### WORK TO COMPLETE
Go over the listing below line by line, and return each one holding the string "Finale".

===== DATA SHOWN =====

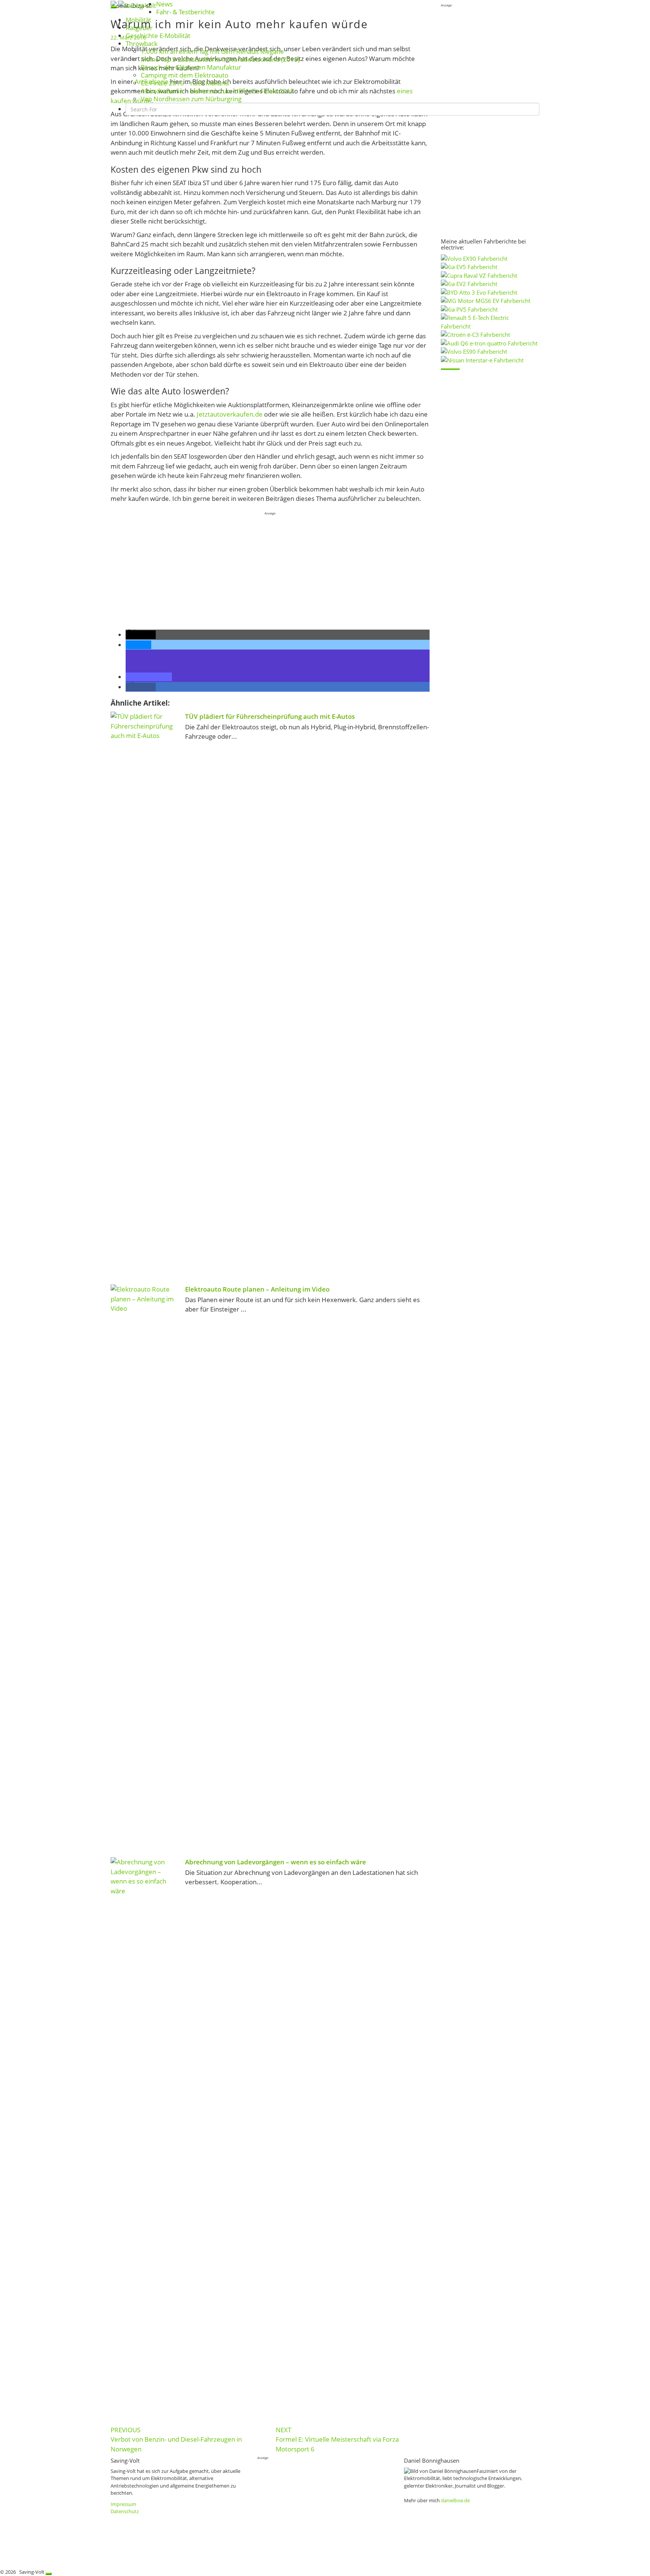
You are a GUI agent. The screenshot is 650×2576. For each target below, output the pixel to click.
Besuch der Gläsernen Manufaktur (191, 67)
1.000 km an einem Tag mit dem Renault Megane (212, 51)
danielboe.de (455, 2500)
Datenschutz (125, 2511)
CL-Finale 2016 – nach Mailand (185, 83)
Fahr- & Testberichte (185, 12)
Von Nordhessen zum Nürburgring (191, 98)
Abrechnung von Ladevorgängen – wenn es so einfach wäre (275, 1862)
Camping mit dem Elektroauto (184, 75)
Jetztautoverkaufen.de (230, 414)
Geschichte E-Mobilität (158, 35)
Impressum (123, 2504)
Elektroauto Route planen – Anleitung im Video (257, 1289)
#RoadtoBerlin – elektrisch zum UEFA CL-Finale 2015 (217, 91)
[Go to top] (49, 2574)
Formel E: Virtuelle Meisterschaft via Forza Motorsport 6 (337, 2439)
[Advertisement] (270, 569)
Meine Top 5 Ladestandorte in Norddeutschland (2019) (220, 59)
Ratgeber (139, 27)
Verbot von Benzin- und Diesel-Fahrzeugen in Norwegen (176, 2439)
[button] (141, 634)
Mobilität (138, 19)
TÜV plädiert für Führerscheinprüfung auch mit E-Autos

=====

### REPLY
CL-Finale 2016 – nach Mailand (185, 83)
#RoadtoBerlin – elektrisch zum UEFA CL-Finale 2015 (217, 91)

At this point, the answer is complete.